The bottom line is where the pandemic really made an impact. For the reporting quarter, Bank of Nova Scotia earned adjusted net income of CDN$1.04 per diluted share, marking a huge decline from the CDN$1.88 per share it earned in the year-ago period.

However, note that, even after this massive drop, the bank’s adjusted profit still covered its CDN$0.90 quarterly cash dividend with ease.

One of the main reasons behind the earnings decline was the company’s provision for credit losses (PCL), which totaled CDN$2.2 billion for the quarter. This was substantially higher than the bank’s CDN$1.9-billion PCL in the April quarter.

However, given that the world economy has started to recover, and that BNS is being conservative in its provisioning, things are likely to improve for the bank.

In the latest earnings conference call, Bank of Nova Scotia’s chief risk officer, Daniel Moore, said, “Overall, we view this quarter’s total provision for credit loss as the peak and we expect provisions to decline substantially.

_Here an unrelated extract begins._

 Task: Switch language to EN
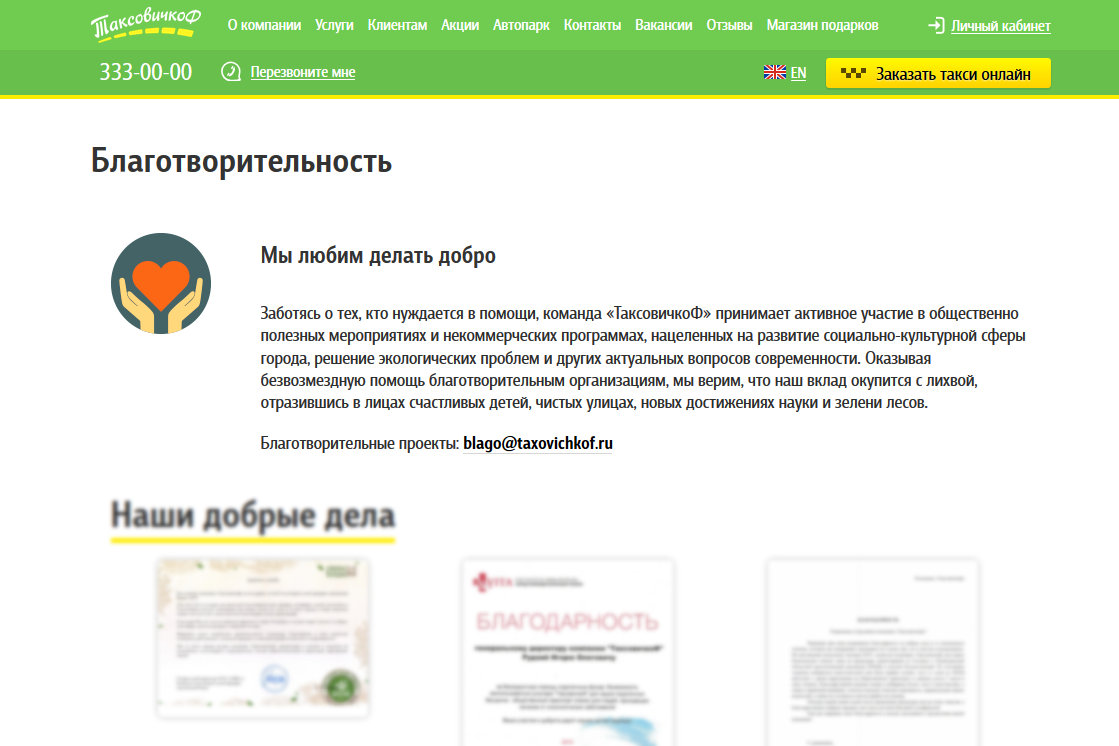798,72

We are well-provisioned on the balance sheet to cover our current estimate of future net write-offs.” (Source: “The Bank of Nova Scotia’s (BNS) CEO Brian Porter on Q3 2020 Results – Earnings Call Transcript,” Seeking Alpha, August 25, 2020.)

Bottom Line on Bank of Nova Scotia

Put it all together and you’ll see that the dividends from BNS stock should be solid. While headwinds from the macroeconomic environment means that dividend growth is probably not a priority, the company’s 6.8% yield is juicy enough to make it worth considering for income investors.

One last thing to note is that Bank of Nova Scotia stock is listed on both the New York Stock Exchange and the Toronto Stock Exchange, so it’s very convenient for Canadian and American investors to own its shares. However, because the dividends are paid in Canadian dollars, U.S. income investors should take into account exchange rate translation.